__LATIHAN TERTULIS A__
Kutip setiap baris yang memuat kata "what".

__BLOK TEKS__
+---+
Sumber gambar: https://pernikahan.asia

Oleh: Ustadz Muhammad Idris*

Pernikahan merupakan salah satu ajaran syariat Islam. Dengan pernikahan akan terjadi kesinambungan kehidupan dari satu generasi ke generasi berikutnya. Pernikahan bukanlah hanya sebagai sarana penyaluran nafsu seksual semata, melainkan lebih bertujuan untuk menjalin kasih sayang, serta mewujudkan kedamaian dan ketentraman bagi yang melaksanakannya. Apabila kehidupan keluarga damai, terciptalah masyarakat yang aman dan tenteram.
+---+
[Catatan elemen antarmuka]
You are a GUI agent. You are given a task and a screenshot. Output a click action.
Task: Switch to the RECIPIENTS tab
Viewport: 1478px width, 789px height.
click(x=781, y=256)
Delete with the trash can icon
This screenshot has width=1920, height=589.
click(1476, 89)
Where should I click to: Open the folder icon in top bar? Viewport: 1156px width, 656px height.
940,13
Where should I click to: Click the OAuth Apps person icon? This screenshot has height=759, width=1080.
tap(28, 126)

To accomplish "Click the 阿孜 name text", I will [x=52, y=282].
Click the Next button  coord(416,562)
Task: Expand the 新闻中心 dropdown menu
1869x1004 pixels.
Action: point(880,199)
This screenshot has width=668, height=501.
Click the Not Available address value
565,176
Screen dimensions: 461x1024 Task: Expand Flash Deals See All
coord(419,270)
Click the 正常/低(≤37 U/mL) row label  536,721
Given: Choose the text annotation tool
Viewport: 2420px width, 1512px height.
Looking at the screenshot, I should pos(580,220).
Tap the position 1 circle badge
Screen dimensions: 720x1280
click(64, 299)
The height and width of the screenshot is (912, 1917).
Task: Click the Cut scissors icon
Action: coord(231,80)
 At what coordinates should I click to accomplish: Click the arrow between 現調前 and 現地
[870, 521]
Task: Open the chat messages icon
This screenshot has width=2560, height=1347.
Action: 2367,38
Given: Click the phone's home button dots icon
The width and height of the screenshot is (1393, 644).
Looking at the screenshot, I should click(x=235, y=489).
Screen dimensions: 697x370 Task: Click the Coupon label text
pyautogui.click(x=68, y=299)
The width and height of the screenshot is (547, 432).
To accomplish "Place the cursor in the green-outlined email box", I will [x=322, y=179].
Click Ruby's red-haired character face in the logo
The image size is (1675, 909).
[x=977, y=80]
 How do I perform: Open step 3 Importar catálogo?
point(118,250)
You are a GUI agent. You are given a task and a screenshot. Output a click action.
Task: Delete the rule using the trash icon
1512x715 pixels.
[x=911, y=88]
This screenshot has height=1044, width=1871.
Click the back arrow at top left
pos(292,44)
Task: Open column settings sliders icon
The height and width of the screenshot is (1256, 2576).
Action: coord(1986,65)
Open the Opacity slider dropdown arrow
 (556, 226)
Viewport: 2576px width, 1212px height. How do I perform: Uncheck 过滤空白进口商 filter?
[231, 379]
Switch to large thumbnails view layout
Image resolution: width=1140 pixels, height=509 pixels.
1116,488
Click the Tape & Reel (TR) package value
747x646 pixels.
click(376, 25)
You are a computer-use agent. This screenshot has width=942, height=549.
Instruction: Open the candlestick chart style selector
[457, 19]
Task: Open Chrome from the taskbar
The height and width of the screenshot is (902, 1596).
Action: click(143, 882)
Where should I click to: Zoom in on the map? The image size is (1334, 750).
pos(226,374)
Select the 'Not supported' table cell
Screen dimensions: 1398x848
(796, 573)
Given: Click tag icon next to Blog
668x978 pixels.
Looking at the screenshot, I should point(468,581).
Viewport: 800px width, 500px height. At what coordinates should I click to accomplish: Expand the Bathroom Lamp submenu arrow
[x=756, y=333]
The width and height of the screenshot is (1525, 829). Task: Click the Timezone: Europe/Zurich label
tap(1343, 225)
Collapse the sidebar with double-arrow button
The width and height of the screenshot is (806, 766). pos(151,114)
+---+
__LATIHAN TERTULIS B__
Jawab pertanyaan berikut berdasarkan teks tentang pernikahan di atas.
(i) Siapa penulis teks tersebut?
(ii) Apa yang akan terjadi dengan adanya pernikahan?
(iii) Apa yang tercipta apabila kehidupan keluarga damai?

__JAWABAN TERTULIS A__
 At what coordinates should I click to accomplish: Click the arrow between 現調前 and 現地
Viewport: 800px width, 500px height. At what coordinates should I click to accomplish: Expand the Bathroom Lamp submenu arrow

__JAWABAN TERTULIS B__
(i) Ustadz Muhammad Idris.
(ii) Kesinambungan kehidupan dari satu generasi ke generasi berikutnya.
(iii) Masyarakat yang aman dan tenteram.